La perspectiva de un cambio de liderazgo en el Reino Unido está sacudiendo los mercados de bonos británicos, ante el temor de los inversores a un alejamiento de la disciplina fiscal.
La perspectiva de un cambio de liderazgo en el Reino Unido está sacudiendo los mercados de bonos británicos, ante el temor de los inversores a un alejamiento de la disciplina fiscal.

Un desafío al liderazgo del primer ministro británico, Keir Starmer, envió los costes de endeudamiento del gobierno a su nivel más alto en 28 años y debilitó la libra, mientras los inversores descuentan el riesgo de un sucesor fiscalmente expansionista.
El rendimiento del bono (gilt) a 30 años subió 9 puntos básicos hasta el 5,76% el martes, su nivel más alto desde 1998, después de que más de 80 legisladores del gobernante Partido Laborista pidieran la dimisión del primer ministro. El movimiento muestra una profunda sensibilidad de los inversores ante la estabilidad política británica, con el recuerdo de la crisis del "minipresupuesto" de septiembre de 2022 aún fresco.

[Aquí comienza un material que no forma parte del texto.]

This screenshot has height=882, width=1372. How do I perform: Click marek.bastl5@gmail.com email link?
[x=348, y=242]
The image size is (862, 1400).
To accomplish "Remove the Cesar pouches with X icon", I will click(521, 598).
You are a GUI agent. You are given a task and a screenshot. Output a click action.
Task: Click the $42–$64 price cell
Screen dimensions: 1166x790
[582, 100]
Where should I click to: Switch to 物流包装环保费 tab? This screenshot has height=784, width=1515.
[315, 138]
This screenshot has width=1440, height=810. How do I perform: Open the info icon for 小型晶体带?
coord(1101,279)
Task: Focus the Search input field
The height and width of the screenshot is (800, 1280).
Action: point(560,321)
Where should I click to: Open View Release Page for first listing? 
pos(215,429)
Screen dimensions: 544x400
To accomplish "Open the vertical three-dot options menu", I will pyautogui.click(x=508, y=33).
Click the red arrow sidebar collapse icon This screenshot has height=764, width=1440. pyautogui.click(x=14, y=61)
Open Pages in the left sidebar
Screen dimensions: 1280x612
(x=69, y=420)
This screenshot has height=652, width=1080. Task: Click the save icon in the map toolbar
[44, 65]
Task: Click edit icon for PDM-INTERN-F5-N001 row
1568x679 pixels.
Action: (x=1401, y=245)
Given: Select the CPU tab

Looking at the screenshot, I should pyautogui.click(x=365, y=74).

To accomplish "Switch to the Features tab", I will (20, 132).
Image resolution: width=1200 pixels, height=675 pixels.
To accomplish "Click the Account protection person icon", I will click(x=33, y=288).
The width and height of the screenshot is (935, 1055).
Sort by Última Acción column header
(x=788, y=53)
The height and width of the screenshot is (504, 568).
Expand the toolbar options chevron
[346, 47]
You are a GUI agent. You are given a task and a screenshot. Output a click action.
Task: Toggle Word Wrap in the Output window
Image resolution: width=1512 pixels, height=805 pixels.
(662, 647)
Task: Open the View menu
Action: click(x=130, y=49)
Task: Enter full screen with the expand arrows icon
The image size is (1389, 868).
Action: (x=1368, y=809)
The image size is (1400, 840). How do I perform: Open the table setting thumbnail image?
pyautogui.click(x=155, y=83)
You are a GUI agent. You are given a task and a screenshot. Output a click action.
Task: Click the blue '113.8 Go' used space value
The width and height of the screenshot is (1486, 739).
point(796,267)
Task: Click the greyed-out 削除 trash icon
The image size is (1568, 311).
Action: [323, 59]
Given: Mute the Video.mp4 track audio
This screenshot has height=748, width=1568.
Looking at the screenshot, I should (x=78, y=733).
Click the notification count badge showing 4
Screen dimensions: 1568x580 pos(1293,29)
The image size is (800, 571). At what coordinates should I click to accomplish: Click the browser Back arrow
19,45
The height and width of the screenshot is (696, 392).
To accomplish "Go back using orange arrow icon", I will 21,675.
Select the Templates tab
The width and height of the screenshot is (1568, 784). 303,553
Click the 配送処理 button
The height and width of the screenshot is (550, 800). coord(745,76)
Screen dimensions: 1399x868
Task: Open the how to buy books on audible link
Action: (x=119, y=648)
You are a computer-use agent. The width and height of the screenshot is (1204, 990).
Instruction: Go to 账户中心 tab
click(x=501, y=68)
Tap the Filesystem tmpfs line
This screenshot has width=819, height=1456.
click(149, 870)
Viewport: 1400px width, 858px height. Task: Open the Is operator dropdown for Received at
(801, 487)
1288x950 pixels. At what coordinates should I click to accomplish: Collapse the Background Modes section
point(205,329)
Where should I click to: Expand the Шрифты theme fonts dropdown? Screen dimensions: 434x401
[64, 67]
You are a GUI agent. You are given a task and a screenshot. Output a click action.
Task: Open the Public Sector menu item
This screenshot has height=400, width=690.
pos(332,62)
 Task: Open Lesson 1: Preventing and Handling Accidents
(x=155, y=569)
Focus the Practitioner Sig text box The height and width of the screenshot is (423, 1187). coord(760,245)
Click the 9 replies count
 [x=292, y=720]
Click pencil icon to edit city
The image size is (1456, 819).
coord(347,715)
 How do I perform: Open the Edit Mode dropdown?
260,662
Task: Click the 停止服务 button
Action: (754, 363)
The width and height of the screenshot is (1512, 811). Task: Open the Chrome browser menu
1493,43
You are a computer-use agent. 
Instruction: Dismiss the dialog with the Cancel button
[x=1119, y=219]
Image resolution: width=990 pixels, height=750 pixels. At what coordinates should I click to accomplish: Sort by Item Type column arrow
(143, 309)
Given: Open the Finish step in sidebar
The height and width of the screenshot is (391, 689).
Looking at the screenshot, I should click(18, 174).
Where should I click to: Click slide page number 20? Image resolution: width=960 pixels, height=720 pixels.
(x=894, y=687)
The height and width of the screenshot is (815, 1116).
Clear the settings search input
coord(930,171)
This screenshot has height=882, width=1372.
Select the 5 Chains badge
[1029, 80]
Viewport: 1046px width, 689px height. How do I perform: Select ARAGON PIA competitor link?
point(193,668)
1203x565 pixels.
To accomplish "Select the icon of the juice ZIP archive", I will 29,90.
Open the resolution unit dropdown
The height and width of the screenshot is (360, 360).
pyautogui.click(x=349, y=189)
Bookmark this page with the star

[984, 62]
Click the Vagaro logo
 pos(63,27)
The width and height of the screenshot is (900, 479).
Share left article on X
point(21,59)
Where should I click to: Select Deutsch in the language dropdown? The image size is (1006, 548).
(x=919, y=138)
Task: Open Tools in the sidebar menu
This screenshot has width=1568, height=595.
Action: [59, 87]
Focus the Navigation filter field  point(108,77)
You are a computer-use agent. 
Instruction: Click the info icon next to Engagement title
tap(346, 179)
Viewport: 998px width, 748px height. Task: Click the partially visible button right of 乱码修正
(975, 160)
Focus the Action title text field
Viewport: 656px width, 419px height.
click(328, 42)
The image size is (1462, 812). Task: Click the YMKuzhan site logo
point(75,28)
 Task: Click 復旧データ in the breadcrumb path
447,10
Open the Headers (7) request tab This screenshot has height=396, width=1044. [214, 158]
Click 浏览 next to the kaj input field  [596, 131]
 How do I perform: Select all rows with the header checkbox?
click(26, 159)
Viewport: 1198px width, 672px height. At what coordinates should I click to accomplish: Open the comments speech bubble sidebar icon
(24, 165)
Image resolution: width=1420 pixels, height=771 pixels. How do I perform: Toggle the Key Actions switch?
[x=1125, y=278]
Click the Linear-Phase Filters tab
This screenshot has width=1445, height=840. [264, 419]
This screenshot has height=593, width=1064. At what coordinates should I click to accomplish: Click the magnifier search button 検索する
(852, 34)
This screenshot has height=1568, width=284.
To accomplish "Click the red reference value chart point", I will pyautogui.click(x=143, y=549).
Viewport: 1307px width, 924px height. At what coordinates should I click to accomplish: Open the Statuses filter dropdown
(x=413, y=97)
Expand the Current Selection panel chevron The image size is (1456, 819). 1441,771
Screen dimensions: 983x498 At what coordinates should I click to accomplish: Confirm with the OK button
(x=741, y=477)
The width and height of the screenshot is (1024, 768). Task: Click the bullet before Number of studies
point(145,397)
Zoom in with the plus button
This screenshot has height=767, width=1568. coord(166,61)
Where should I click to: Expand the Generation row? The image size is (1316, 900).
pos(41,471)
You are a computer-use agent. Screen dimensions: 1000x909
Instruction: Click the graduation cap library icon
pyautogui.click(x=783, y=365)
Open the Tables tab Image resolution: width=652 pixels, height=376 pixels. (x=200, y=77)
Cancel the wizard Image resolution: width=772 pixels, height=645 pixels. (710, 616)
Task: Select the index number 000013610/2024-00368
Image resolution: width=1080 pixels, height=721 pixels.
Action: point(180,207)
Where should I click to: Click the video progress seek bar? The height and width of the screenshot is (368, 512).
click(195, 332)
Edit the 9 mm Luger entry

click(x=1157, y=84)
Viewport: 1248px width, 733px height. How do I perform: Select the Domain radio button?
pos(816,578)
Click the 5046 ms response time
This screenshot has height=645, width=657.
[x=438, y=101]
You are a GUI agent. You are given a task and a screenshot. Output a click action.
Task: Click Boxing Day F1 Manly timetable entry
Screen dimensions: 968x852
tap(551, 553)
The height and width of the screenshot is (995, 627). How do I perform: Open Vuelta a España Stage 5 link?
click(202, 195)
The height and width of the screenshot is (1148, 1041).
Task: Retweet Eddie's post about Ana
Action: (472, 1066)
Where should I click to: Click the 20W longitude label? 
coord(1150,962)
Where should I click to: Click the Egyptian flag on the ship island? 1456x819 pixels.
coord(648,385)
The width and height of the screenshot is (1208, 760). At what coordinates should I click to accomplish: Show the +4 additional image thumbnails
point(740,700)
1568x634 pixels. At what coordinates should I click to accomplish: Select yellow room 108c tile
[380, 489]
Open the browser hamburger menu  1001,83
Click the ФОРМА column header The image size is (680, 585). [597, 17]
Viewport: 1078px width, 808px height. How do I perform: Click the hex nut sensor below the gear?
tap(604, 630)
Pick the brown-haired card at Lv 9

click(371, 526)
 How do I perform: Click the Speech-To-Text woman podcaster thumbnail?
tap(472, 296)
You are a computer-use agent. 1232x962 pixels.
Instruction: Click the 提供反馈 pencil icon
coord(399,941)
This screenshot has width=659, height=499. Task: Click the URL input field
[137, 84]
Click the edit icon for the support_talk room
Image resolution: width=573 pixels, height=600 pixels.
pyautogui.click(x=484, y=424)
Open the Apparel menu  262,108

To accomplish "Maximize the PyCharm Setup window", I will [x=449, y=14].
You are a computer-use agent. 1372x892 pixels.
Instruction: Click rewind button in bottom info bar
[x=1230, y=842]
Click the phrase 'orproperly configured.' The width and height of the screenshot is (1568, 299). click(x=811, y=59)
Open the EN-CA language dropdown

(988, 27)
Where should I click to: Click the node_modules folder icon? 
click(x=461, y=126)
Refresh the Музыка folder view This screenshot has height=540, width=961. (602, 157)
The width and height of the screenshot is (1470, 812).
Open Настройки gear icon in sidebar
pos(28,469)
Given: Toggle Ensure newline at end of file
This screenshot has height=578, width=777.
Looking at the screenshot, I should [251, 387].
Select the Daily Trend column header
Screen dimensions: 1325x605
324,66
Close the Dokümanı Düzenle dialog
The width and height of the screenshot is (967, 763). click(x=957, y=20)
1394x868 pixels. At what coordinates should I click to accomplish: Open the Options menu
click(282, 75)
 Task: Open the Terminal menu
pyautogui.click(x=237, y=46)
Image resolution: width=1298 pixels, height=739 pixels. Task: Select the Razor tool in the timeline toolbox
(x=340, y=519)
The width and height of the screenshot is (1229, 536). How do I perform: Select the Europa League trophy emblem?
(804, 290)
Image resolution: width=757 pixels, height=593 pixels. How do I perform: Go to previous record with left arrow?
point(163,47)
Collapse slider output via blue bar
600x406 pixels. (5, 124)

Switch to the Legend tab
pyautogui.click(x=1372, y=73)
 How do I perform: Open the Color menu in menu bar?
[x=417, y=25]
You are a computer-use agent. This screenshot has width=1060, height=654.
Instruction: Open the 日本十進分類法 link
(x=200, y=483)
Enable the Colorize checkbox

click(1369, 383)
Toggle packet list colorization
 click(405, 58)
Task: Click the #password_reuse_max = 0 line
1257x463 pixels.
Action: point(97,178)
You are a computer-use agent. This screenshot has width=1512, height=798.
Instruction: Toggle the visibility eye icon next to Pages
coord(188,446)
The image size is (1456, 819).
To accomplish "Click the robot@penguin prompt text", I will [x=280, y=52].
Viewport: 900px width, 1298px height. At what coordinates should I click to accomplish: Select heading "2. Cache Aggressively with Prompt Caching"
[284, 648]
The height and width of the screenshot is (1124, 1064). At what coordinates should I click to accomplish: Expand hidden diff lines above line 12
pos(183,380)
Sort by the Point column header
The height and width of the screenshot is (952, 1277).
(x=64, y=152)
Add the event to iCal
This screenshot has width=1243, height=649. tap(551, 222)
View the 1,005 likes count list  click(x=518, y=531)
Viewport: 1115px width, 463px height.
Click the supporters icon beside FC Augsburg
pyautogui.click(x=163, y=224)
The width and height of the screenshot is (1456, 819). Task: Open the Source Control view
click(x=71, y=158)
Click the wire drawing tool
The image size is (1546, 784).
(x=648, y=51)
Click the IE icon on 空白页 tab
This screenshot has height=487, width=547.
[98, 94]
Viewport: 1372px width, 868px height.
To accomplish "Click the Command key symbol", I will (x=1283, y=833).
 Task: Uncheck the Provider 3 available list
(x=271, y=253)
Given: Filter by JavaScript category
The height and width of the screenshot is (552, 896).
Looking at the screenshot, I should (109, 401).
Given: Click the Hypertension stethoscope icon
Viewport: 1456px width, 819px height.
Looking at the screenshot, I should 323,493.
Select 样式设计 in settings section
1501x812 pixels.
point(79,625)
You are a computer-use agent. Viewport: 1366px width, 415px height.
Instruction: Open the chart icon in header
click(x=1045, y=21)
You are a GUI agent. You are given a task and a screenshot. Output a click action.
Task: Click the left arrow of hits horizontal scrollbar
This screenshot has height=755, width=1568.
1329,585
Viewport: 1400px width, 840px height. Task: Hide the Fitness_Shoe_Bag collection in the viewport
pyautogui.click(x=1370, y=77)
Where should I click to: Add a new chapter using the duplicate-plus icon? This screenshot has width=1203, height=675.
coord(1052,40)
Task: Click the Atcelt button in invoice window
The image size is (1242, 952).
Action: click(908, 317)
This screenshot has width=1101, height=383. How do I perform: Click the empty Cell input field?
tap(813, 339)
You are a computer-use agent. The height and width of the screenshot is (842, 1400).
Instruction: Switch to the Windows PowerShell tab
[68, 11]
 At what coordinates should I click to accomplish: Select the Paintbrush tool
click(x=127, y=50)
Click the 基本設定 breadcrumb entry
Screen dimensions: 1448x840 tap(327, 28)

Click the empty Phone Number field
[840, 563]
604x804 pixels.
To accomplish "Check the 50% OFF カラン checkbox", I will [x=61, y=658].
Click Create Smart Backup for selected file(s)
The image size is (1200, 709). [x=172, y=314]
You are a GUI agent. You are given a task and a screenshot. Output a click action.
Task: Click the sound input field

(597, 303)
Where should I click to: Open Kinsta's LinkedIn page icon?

La reacción del mercado fue amplia, señalando la preocupación de los inversores por posibles cambios en la política fiscal. El rendimiento del gilt a 10 años también subió 9 puntos básicos hasta el 5,09%, el índice FTSE 100 de Londres cayó un 0,4% y la libra esterlina bajó un 0,5% frente al dólar hasta los 1,35 USD.
El calendario de una posible salida de Starmer es ahora la variable clave para los mercados. Una dimisión rápida podría favorecer a un candidato centrista, pero un retraso podría permitir que el alcalde de Manchester, Andy Burnham, a quien se considera más dispuesto a aumentar el gasto público, obtuviera un escaño parlamentario y entrara en la carrera.
La agitación actual se debe a las brutales pérdidas en las elecciones locales, que provocaron que decenas de los propios diputados de Starmer pidieran su salida. Aunque Starmer ha prometido seguir gobernando, el mercado de predicciones Polymarket otorga un 79% de probabilidades a su salida antes de finales de año. La división clave dentro del partido es sobre cuándo debería irse. Algunos diputados prefieren una contienda inmediata, lo que podría elevar a un candidato favorable al mercado como el secretario de Salud, Wes Streeting. Otros quieren que Starmer permanezca el tiempo suficiente para que Burnham pueda presentarse.
Burnham, que actualmente no es miembro del Parlamento, ha señalado previamente una postura fiscal más laxa. En septiembre, dijo que el gobierno no debería estar "empeñado" con el mercado de bonos, un comentario que los inversores interpretan como una voluntad de desafiar la ortodoxia fiscal que Starmer y su ministra de Finanzas, Rachel Reeves, han priorizado.
Esta dinámica ha despertado los temores de los llamados "vigilantes de bonos" que vendieron agresivamente deuda del Reino Unido en respuesta a los recortes de impuestos no financiados de la ex primera ministra Liz Truss en 2022. Ese evento hizo que los rendimientos de los bonos se dispararan, desencadenó una crisis de divisas y forzó una intervención de emergencia del Banco de Inglaterra. El actual repunte de los rendimientos sugiere que los inversores están preparados para actuar de forma similar ante cualquier percepción de alejamiento de la consolidación fiscal, elevando los riesgos para los costes de endeudamiento del Reino Unido y la estabilidad de su mercado de deuda.
Este artículo tiene fines informativos únicamente y no constituye asesoramiento de inversión.